**Task set:**
1. Duplicate the passage of the auto news excerpt from "3rd Gear: Americans" up to and including "cars and SUVs.".
2. Format the entries from the line with "Screen dimensions: 440x247" up to and including the line with "I will point(120,28)." as a Markdown table with columns Row and Line, skipping any blank lines.

**Excerpt:**

::::::

China in April began requiring companies to apply for permission to export magnets made with rare-earth metals, including dysprosium and terbium. The country controls roughly 90% of the world’s supply of these elements, which help magnets to operate at high temperatures. Much of the world’s modern technology, from smartphones to F-35 jet fighters, rely on these magnets.
Building car parts outside of the U.S. will hurt automakers here, but building them outside of China may become impossible — or at least unrealistically complicated to manage. Who wins?
3rd Gear: Americans still love their lumbering behemoths
Tariff fears pushed Americans to buy more cars earlier this year, and many of them went for the absolute biggest boxes they could fit on four wheels — massive, hulking vehicles, including those built by Ford and Hyundai. From Reuters:
U.S. auto sales for Ford Motor and South Korea’s Hyundai Motor rose in May, the companies reported on Tuesday, as concerns over potential tariff-related price hikes prompted buyers to act fast on their purchases of cars and SUVs.

::::::

(Entries on where items appear)
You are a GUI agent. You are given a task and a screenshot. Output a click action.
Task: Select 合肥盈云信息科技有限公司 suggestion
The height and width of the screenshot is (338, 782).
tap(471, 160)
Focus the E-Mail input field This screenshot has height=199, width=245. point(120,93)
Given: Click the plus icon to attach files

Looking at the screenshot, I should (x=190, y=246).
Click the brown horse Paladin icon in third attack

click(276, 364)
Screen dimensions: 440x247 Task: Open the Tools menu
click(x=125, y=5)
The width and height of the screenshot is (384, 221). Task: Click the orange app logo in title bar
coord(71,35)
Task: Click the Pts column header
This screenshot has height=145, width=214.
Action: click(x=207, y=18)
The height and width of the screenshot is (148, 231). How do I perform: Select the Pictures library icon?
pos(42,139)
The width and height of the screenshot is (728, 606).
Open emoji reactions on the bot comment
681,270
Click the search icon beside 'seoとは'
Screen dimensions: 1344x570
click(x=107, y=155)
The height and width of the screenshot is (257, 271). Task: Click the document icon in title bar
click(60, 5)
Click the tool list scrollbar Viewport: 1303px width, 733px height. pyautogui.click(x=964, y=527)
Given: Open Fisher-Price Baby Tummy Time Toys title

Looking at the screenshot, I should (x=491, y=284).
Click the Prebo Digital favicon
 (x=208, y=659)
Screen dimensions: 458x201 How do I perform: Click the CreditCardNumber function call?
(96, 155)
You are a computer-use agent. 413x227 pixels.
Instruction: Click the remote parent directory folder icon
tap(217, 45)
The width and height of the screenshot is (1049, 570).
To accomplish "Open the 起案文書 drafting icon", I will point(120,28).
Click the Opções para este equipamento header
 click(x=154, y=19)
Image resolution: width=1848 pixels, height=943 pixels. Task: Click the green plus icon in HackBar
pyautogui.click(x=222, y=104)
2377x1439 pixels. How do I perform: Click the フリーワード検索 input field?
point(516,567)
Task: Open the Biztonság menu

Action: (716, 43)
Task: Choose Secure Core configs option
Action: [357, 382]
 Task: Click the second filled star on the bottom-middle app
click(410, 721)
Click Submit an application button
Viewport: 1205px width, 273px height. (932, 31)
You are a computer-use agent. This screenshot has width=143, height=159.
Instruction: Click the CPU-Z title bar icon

::::::

**Outputs for the tasks:**
1.
3rd Gear: Americans still love their lumbering behemoths
Tariff fears pushed Americans to buy more cars earlier this year, and many of them went for the absolute biggest boxes they could fit on four wheels — massive, hulking vehicles, including those built by Ford and Hyundai. From Reuters:
U.S. auto sales for Ford Motor and South Korea’s Hyundai Motor rose in May, the companies reported on Tuesday, as concerns over potential tariff-related price hikes prompted buyers to act fast on their purchases of cars and SUVs.

2.
| Row | Line |
|---|---|
| 1 | Screen dimensions: 440x247 Task: Open the Tools menu |
| 2 | click(x=125, y=5) |
| 3 | The width and height of the screenshot is (384, 221). Task: Click the orange app logo in title bar |
| 4 | coord(71,35) |
| 5 | Task: Click the Pts column header |
| 6 | This screenshot has height=145, width=214. |
| 7 | Action: click(x=207, y=18) |
| 8 | The height and width of the screenshot is (148, 231). How do I perform: Select the Pictures library icon? |
| 9 | pos(42,139) |
| 10 | The width and height of the screenshot is (728, 606). |
| 11 | Open emoji reactions on the bot comment |
| 12 | 681,270 |
| 13 | Click the search icon beside 'seoとは' |
| 14 | Screen dimensions: 1344x570 |
| 15 | click(x=107, y=155) |
| 16 | The height and width of the screenshot is (257, 271). Task: Click the document icon in title bar |
| 17 | click(60, 5) |
| 18 | Click the tool list scrollbar Viewport: 1303px width, 733px height. pyautogui.click(x=964, y=527) |
| 19 | Given: Open Fisher-Price Baby Tummy Time Toys title |
| 20 | Looking at the screenshot, I should (x=491, y=284). |
| 21 | Click the Prebo Digital favicon |
| 22 |  (x=208, y=659) |
| 23 | Screen dimensions: 458x201 How do I perform: Click the CreditCardNumber function call? |
| 24 | (96, 155) |
| 25 | You are a computer-use agent. 413x227 pixels. |
| 26 | Instruction: Click the remote parent directory folder icon |
| 27 | tap(217, 45) |
| 28 | The width and height of the screenshot is (1049, 570). |
| 29 | To accomplish "Open the 起案文書 drafting icon", I will point(120,28). |